Vielleicht ist jetzt der richtige Moment, um Ihrem Konsum wieder bewusster zu begegnen.
Ich begleite Sie dabei – online, vertraulich und in Ihrem Tempo.


Macht dir feiern ohne Alkohol oder anderen Drogen keinen Spaß?

Es hält sich hartnäckig der Irrglaube, dass uns Dinge nüchtern genauso viel Freude bereiten müssten wie unter Substanzeinfluss.
Diese Vorstellung dient oft als Legitimierung für Konsum: Ich trinke ja nicht, um Spaß zu haben – ich mache meinen Spaß nur ein bisschen spaßiger.
Doch das ist eine deutliche Unterschätzung der Wirkung von Substanzen.
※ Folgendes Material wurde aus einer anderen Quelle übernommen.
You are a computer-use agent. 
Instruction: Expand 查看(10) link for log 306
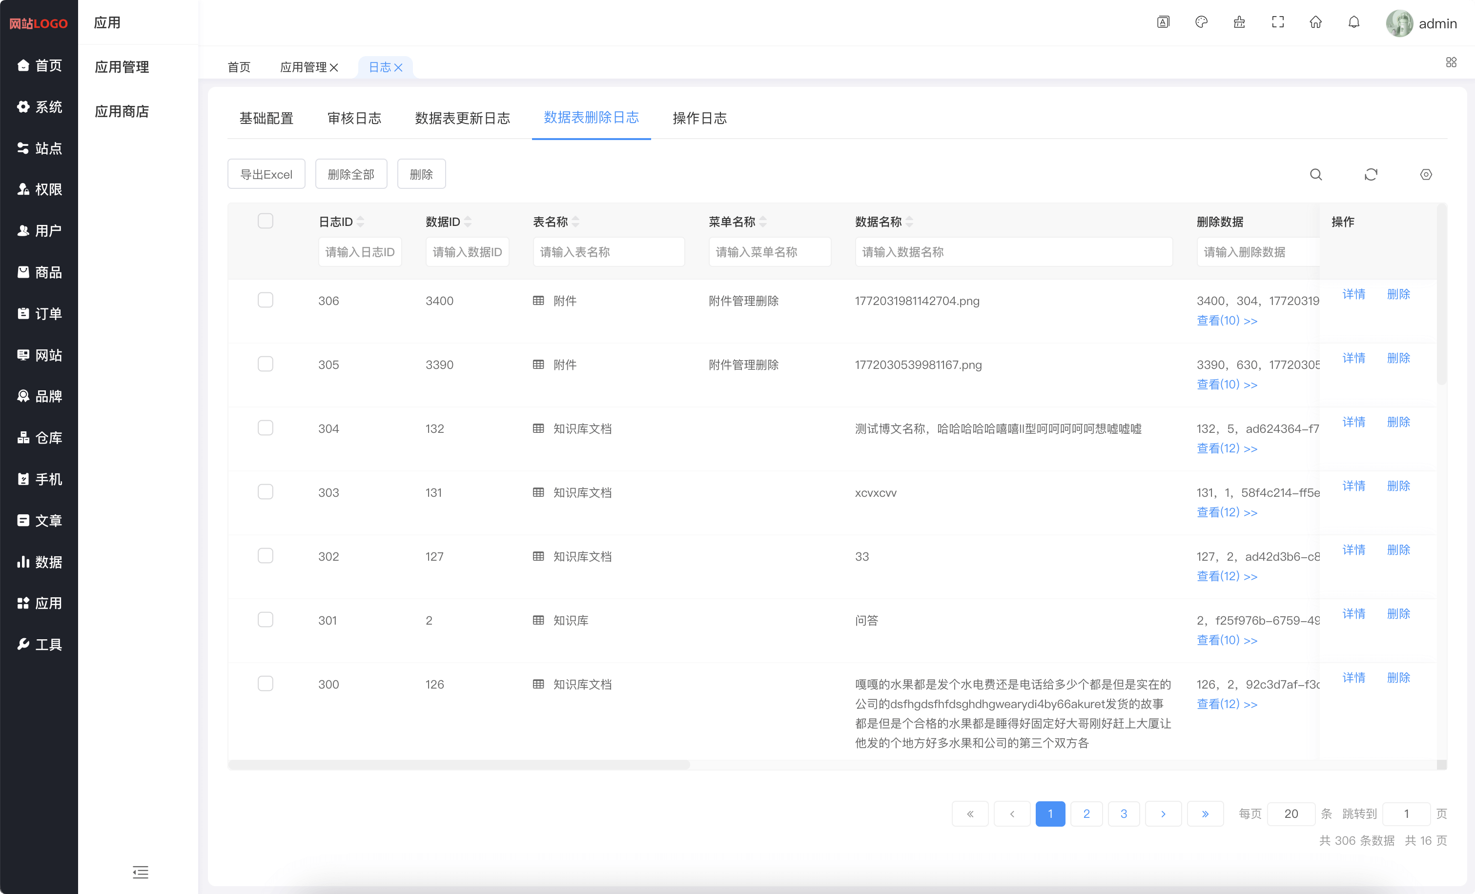(1227, 321)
Alkohol und andere Drogen verstärken Emotionen, verändern Wahrnehmung, steigern Antrieb und soziale Offenheit. Sie schaffen also Erlebnisse, die in dieser Intensität ohne sie oft gar nicht entstehen würden.
Wenn man aber beginnt, mehr Nüchternheit in sein Leben einzuladen, wird das für manche schnell spürbar: Man merkt vielleicht, dass Feiern, Bars oder bestimmte Freundeskreise nüchtern gar nicht so viel Freude bereiten wie gedacht. Und dass es tatsächlich der Konsum war, der viele Situationen erst so lustig, leicht oder verbindend gemacht hat.
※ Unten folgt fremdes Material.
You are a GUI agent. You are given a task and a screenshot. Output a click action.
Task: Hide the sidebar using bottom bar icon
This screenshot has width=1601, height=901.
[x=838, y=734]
Der regelmäßige Gebrauch von Substanzen entfernt uns oft unmerklich von unseren eigenen Bedürfnissen. Nüchternheit kann dann zur Einladung werden, sich selbst wieder näher zu kommen – zu spüren, was einem wirklich Freude macht, was guttut und was vielleicht einfach Gewohnheit geworden ist.